Les analystes politiques s’attendent à ce que l’alliance au pouvoir conserve le pouvoir.

Katmandou :

Les Népalais votaient dimanche lors d’élections générales dont peu de gens s’attendaient à ce qu’il y ait un changement radical – ou un gouvernement capable de relancer rapidement l’une des économies à la croissance la plus lente d’Asie du Sud.

L’élection oppose l’alliance au pouvoir du parti du Congrès népalais, dirigé par le Premier ministre Sher Bahadur Deuba et certains anciens rebelles maoïstes, au parti népalais communiste marxiste léniniste unifié (UML).

Il n’y a pas de sondages préélectoraux, mais les analystes politiques s’attendent à ce que l’alliance au pouvoir conserve le pouvoir.

Les bureaux de vote ferment à 17h00 (11h15 GMT), a indiqué la commission électorale. Cela pourrait prendre jusqu’à deux semaines pour déclarer les résultats finaux.

Environ 18 millions de personnes ont le droit de voter pour le parlement de 275 membres et les 550 membres de sept assemblées provinciales grâce à un mélange de systèmes de représentation uninominale à un tour et proportionnelle.

Dans un message vidéo, Deuba a déclaré que le vote renforcerait la démocratie naissante. « Célébrons la démocratie en participant au vote », a déclaré Deuba.

La stabilité politique s’est avérée insaisissable pour la nation pauvre, coincée entre la Chine et l’Inde, décourageant de nombreux investisseurs. Le Népal a eu 10 gouvernements depuis l’abolition d’une monarchie vieille de 239 ans en 2008.

Les partis politiques ont promis de faire baisser les prix, de créer des emplois et de stimuler l’économie lors de rassemblements nationaux.

Une campagne #nonotagain était en vogue sur les réseaux sociaux, exhortant les électeurs à ne pas réélire de nombreux chefs de parti pour leur prétendu manquement à tenir leurs promesses.

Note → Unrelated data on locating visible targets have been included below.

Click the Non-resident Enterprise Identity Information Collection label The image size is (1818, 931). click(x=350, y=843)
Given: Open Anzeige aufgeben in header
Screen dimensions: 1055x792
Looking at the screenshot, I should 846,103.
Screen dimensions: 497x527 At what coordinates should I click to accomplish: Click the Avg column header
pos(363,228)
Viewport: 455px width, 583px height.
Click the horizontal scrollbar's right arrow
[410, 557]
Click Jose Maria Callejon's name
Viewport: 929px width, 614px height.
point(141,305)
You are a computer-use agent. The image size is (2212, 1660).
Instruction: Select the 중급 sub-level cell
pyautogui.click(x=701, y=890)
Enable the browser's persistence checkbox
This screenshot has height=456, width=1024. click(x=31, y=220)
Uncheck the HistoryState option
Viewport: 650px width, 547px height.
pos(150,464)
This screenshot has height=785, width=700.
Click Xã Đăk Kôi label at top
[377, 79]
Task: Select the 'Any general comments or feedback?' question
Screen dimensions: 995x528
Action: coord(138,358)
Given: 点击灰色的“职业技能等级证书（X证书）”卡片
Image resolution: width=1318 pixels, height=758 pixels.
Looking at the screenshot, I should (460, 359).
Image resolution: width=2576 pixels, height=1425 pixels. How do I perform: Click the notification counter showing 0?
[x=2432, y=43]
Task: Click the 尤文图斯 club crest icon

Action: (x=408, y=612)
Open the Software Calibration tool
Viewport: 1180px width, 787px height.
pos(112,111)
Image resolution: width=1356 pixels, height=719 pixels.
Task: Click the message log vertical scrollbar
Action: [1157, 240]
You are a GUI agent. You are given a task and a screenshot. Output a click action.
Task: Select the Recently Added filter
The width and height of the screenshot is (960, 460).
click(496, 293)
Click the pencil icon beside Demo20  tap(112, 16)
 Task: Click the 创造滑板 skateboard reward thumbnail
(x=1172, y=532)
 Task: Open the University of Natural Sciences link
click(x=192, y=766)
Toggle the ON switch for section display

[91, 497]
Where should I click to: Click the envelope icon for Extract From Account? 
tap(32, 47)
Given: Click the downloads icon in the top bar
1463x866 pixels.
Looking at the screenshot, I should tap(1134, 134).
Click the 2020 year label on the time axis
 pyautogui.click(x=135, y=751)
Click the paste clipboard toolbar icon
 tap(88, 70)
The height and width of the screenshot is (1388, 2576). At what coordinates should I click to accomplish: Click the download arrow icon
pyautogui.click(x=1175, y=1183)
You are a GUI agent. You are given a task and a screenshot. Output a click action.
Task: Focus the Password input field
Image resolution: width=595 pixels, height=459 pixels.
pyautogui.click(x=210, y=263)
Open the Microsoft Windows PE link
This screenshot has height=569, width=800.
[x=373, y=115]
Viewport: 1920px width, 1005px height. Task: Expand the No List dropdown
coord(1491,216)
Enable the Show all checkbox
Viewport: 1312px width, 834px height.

Plusieurs candidats jeunes et indépendants, dont des professionnels de la médecine et de l’informatique, les défient.

La Commission électorale a exhorté les électeurs à voter à bulletin secret sans crainte de menaces, d’intimidations et d’obstacles.

“Voter n’est pas seulement leur droit mais aussi leur devoir de choisir des représentants au scrutin secret”, a déclaré à Reuters le commissaire en chef des élections, Dinesh Thapalia.

Les analystes ont déclaré qu’un nouveau gouvernement serait confronté au défi de relancer l’économie et de freiner les prix élevés.

On craint qu’une récession mondiale ne réduise les envois de fonds, qui représentent environ un quart du PIB.

Le tourisme, qui contribuait à hauteur de 4 % au PIB avant la pandémie, ne s’est pas encore complètement rétabli. Au cours des 10 premiers mois de cette année, plus de 450 000 touristes ont visité le Népal, soit moins de la moitié du nombre de visiteurs pré-COVID en 2019.

Les réserves de change diminuent et l’inflation au détail a atteint des sommets en six ans d’environ 8% dans la nation himalayenne, où une personne sur cinq vit avec moins de 2 dollars par jour.